**抽出テキスト:**

川崎殺傷事件を受けて、子どもたちへ ~ 悪いのはだれですか?

神奈川県川崎市で18人が負傷し、加害者を含む3人が亡くなった川崎殺傷事件から数日が経ったある日、事件を非難する報道でマスコミが賑わう中、ジイジは「子どもたちに大切な話をしよう」と子どもミーティングにやって来ました。司会を務める子が「では、みんなでジイジの話を聞きましょう」と言うと、ジイジはこんなふうに話し始めました。


ジイジ:
あのね、ジイジの話を聞くだけではなく、みんなの考えも聞きたいです。
自分の考えをしっかり持つことは大切なことです。でもその考えが、自分だけの考えであってはいけないでしょう?自分はこれが正しいと思っていても、人から見たらそれはおかしいということであれば、問題が起きます。そこで自分の考えと人の考えを合わせていったり、お互いの違いを認め合うことで、みんなが仲良く暮らせるようになるのです。
それは、安心して暮らすためには、とても大切なことです。どこでも、みんなの意見を聞き、人に自分の意見を伝えて、この場合はどうしたらいいかを自分で判断できる人になることが大事なのです。

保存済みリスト
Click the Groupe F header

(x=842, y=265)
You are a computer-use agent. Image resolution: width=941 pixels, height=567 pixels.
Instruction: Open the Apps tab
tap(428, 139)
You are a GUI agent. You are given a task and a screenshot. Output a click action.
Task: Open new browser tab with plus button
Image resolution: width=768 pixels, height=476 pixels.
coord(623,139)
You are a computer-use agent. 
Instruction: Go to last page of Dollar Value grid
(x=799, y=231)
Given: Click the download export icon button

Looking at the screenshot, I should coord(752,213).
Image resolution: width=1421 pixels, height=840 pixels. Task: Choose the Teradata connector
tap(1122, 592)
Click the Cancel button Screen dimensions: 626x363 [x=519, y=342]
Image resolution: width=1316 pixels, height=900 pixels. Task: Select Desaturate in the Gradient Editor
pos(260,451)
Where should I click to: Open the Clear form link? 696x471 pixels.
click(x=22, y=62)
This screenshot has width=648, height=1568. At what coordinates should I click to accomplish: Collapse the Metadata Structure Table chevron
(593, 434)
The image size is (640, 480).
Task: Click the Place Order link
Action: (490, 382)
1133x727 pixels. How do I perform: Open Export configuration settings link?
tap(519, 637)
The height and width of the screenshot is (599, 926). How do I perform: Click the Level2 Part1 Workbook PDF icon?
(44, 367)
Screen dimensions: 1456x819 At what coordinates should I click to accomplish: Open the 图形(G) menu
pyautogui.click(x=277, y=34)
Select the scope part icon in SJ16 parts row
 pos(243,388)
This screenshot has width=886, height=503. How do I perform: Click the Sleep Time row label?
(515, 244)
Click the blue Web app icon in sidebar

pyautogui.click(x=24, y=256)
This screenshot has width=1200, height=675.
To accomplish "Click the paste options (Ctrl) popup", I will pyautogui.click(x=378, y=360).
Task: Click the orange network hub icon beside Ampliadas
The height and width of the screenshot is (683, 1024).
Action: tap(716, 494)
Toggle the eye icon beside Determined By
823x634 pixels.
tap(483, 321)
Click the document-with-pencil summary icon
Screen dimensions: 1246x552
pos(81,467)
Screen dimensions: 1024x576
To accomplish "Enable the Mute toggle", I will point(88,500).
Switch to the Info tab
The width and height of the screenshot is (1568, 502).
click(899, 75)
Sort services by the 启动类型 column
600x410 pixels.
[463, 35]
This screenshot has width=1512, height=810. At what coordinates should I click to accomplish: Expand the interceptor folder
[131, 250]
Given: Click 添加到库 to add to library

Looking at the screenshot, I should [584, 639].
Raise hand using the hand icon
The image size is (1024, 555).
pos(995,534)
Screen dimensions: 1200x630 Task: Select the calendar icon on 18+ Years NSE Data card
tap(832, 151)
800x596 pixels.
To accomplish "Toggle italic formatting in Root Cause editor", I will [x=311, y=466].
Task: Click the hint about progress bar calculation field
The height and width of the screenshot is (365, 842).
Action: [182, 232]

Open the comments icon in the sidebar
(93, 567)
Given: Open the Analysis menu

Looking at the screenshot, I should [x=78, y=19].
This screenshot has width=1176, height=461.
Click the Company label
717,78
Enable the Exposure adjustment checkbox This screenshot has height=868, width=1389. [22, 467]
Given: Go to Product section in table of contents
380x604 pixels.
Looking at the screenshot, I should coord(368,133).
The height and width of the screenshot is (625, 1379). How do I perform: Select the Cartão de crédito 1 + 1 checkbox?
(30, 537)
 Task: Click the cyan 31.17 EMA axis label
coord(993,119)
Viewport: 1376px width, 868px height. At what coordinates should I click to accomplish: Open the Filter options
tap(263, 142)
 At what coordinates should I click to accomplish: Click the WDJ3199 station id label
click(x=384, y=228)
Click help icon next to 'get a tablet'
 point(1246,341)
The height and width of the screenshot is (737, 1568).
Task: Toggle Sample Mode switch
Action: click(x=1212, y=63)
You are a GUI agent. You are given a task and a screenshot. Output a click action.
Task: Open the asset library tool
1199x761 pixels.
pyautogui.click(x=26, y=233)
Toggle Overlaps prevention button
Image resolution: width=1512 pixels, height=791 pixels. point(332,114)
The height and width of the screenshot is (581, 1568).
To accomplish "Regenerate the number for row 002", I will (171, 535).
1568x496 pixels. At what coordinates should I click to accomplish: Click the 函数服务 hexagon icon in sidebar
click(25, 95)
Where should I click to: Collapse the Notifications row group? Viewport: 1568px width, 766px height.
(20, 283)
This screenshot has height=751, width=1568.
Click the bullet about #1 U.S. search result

**課題一覧:**
1) 抽出テキストから「川崎殺傷事件を受けて、子どもたちへ ~ 悪いのはだれですか?」と「く暮らせるようになるのです。」の間の部分を、両端を含めて出力してください。
2) リストの先頭から「pos(81,467)」を含む行までの行だけを、両端を含め、空行を除いて1行を1つの文字列とするJSON配列として示してください。
抽出テキストとリストは、それぞれ独立した別々の資料です。

**回答一覧:**
1)
川崎殺傷事件を受けて、子どもたちへ ~ 悪いのはだれですか?

神奈川県川崎市で18人が負傷し、加害者を含む3人が亡くなった川崎殺傷事件から数日が経ったある日、事件を非難する報道でマスコミが賑わう中、ジイジは「子どもたちに大切な話をしよう」と子どもミーティングにやって来ました。司会を務める子が「では、みんなでジイジの話を聞きましょう」と言うと、ジイジはこんなふうに話し始めました。


ジイジ:
あのね、ジイジの話を聞くだけではなく、みんなの考えも聞きたいです。
自分の考えをしっかり持つことは大切なことです。でもその考えが、自分だけの考えであってはいけないでしょう?自分はこれが正しいと思っていても、人から見たらそれはおかしいということであれば、問題が起きます。そこで自分の考えと人の考えを合わせていったり、お互いの違いを認め合うことで、みんなが仲良く暮らせるようになるのです。

2)
[
  "Click the Groupe F header",
  "(x=842, y=265)",
  "You are a computer-use agent. Image resolution: width=941 pixels, height=567 pixels.",
  "Instruction: Open the Apps tab",
  "tap(428, 139)",
  "You are a GUI agent. You are given a task and a screenshot. Output a click action.",
  "Task: Open new browser tab with plus button",
  "Image resolution: width=768 pixels, height=476 pixels.",
  "coord(623,139)",
  "You are a computer-use agent. ",
  "Instruction: Go to last page of Dollar Value grid",
  "(x=799, y=231)",
  "Given: Click the download export icon button",
  "Looking at the screenshot, I should coord(752,213).",
  "Image resolution: width=1421 pixels, height=840 pixels. Task: Choose the Teradata connector",
  "tap(1122, 592)",
  "Click the Cancel button Screen dimensions: 626x363 [x=519, y=342]",
  "Image resolution: width=1316 pixels, height=900 pixels. Task: Select Desaturate in the Gradient Editor",
  "pos(260,451)",
  "Where should I click to: Open the Clear form link? 696x471 pixels.",
  "click(x=22, y=62)",
  "This screenshot has width=648, height=1568. At what coordinates should I click to accomplish: Collapse the Metadata Structure Table chevron",
  "(593, 434)",
  "The image size is (640, 480).",
  "Task: Click the Place Order link",
  "Action: (490, 382)",
  "1133x727 pixels. How do I perform: Open Export configuration settings link?",
  "tap(519, 637)",
  "The height and width of the screenshot is (599, 926). How do I perform: Click the Level2 Part1 Workbook PDF icon?",
  "(44, 367)",
  "Screen dimensions: 1456x819 At what coordinates should I click to accomplish: Open the 图形(G) menu",
  "pyautogui.click(x=277, y=34)",
  "Select the scope part icon in SJ16 parts row",
  " pos(243,388)",
  "This screenshot has width=886, height=503. How do I perform: Click the Sleep Time row label?",
  "(515, 244)",
  "Click the blue Web app icon in sidebar",
  "pyautogui.click(x=24, y=256)",
  "This screenshot has width=1200, height=675.",
  "To accomplish \"Click the paste options (Ctrl) popup\", I will pyautogui.click(x=378, y=360).",
  "Task: Click the orange network hub icon beside Ampliadas",
  "The height and width of the screenshot is (683, 1024).",
  "Action: tap(716, 494)",
  "Toggle the eye icon beside Determined By",
  "823x634 pixels.",
  "tap(483, 321)",
  "Click the document-with-pencil summary icon",
  "Screen dimensions: 1246x552",
  "pos(81,467)"
]